Pour plusieurs raisons :
- L’automatisation permet une vérification à posteriori du traitement géomatique, c'est-à-dire qu’il permet de voir concrètement quels outils et quelles données ont été utilisées pour obtenir un résultat. En cas de doute sur les résultats finaux, on peut alors vérifier quels traitements ont été effectués, avec quelles données, dans quel ordre, et ainsi valider la justesse des résultats obtenus ou au contraire les invalider.
- Dans un document ArcMap, si l’on croise un aléa (inondation par exemple) avec des enjeux lors de requêtes, en appliquant une mise en forme aux objets créés, il faut alors répéter l’opération pour un autre document ArcMap portant sur un autre risque (mouvement de terrain par exemple) : répéter les mêmes traitements, appliquer la même mise en forme, etc… L’automatisation par le Model Builder permet de paramétrer les requêtes à effectuer et les mises en forme à appliquer. On changera alors uniquement la couche d’aléa dans le second document (la couche mouvement de terrain remplacera la couche inondation). Cela permet de répéter les mêmes requêtes dans d’autres documents ArcMap, en appliquant les mêmes paramètres de mise en forme pour tous les documents.

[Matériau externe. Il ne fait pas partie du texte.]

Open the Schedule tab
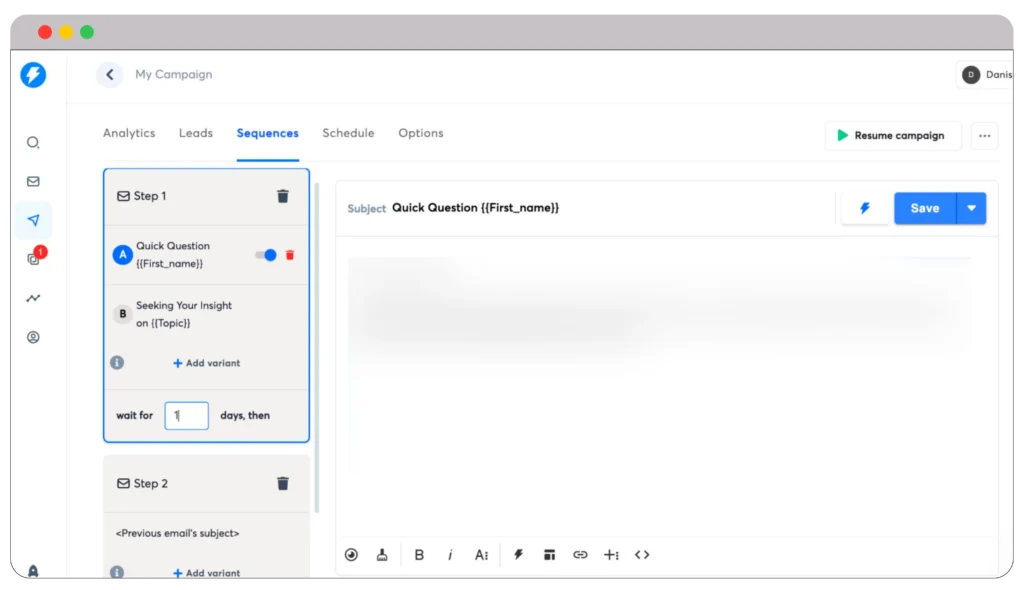1024x590 pixels. coord(348,133)
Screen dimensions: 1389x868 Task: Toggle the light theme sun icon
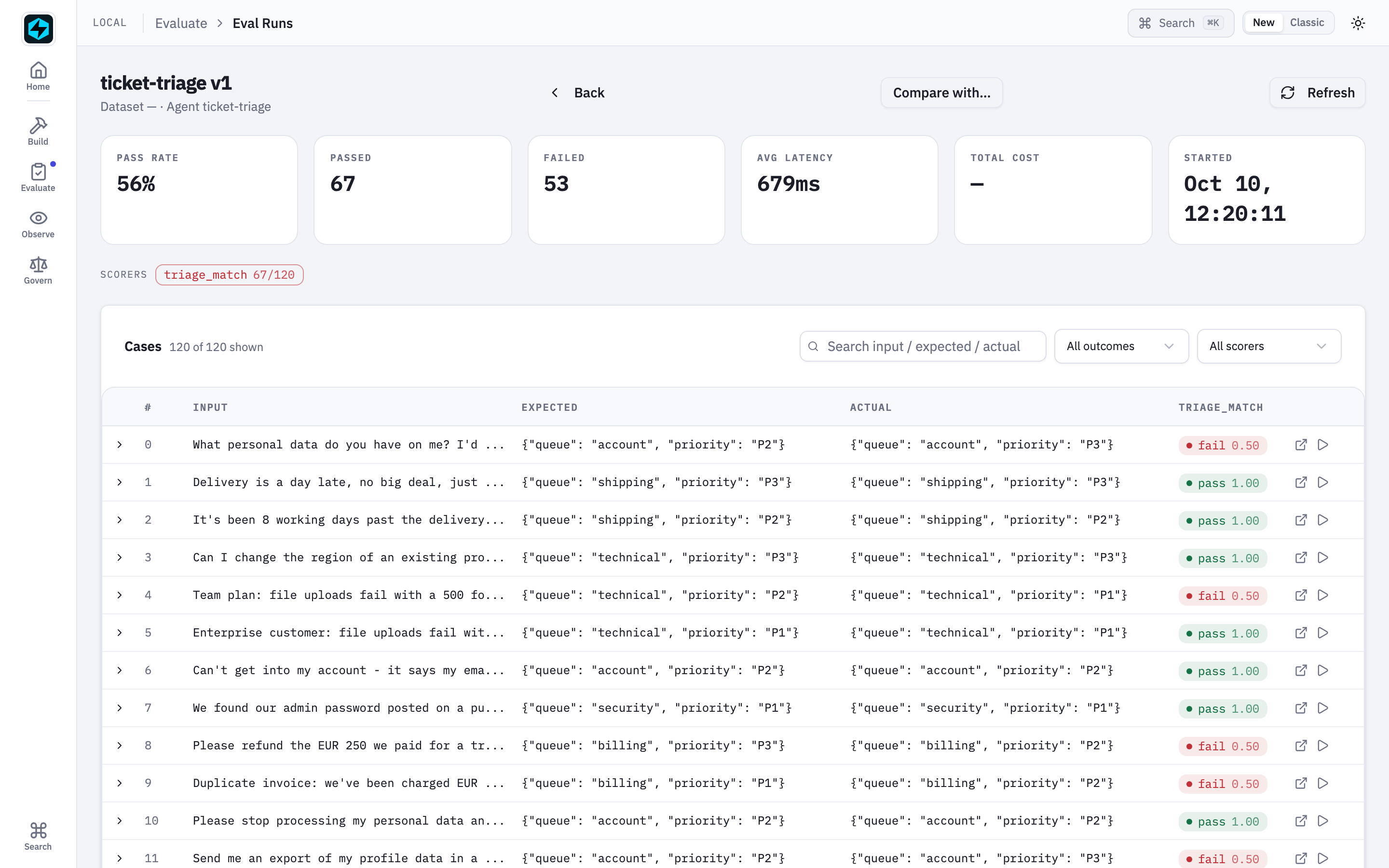coord(1358,23)
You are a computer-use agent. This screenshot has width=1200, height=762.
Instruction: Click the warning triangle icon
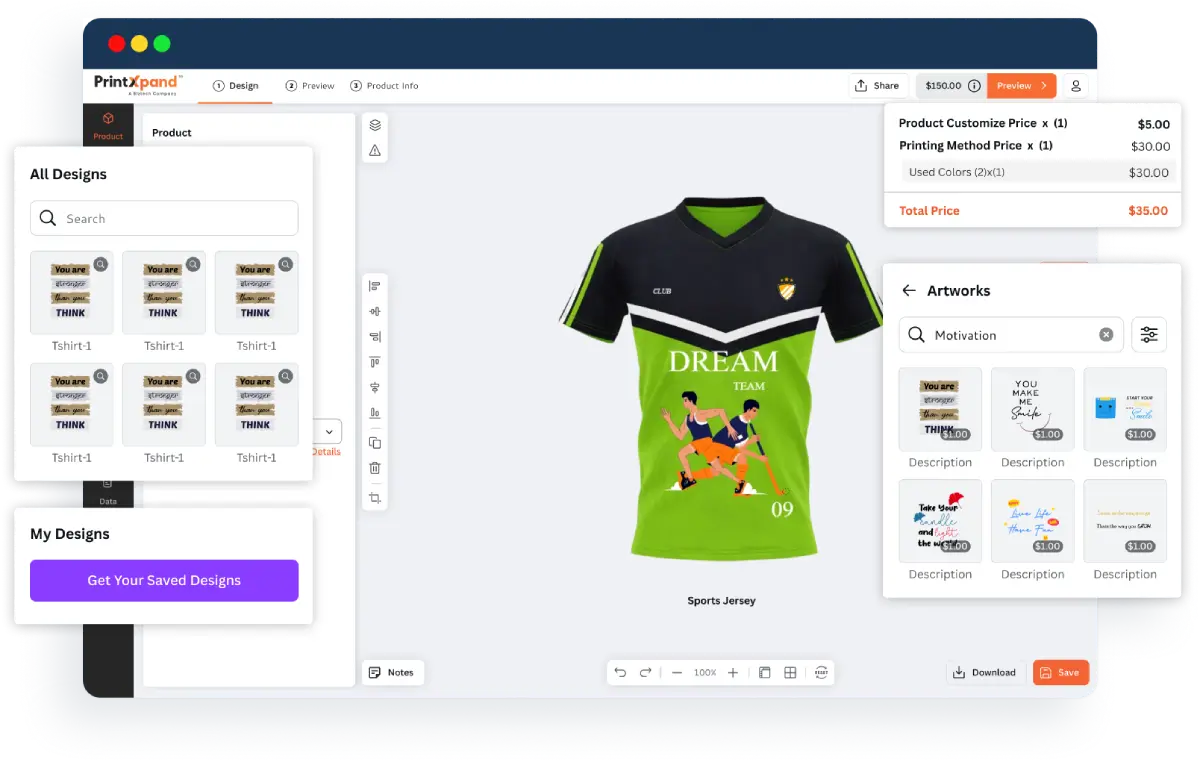[x=375, y=151]
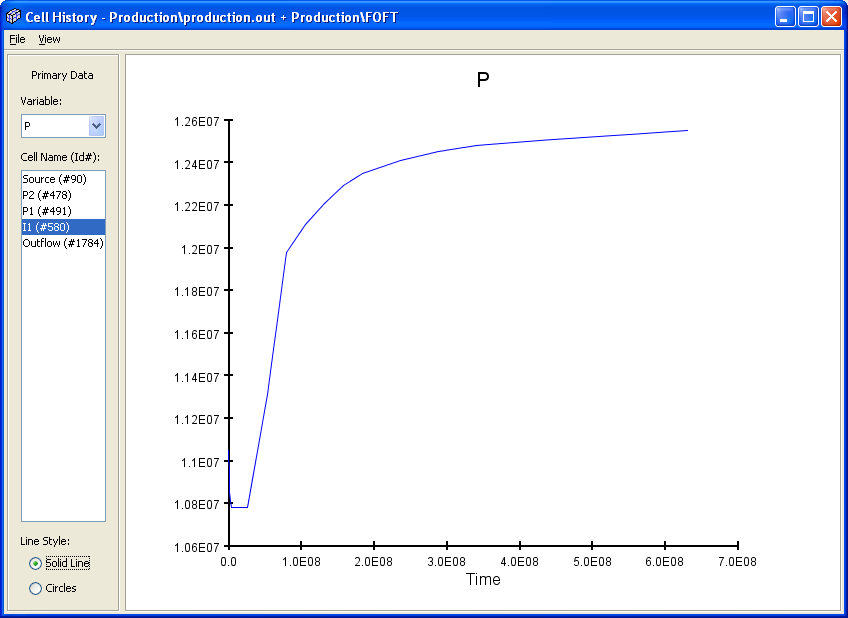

- Enfin, l’automatisation permet de mettre à jour plus facilement les documents ArcMap lorsque des données sont actualisées. Ainsi, des traitements lourds de structuration de la donnée pourront être réalisés par des personnes ayant des connaissance de base en SIG (un tutorial suffit alors à la bonne conduite de la mise à jour). Les mises à jour de documents ArcMap se font quasiment automatiquement à l’aide du Model Builder.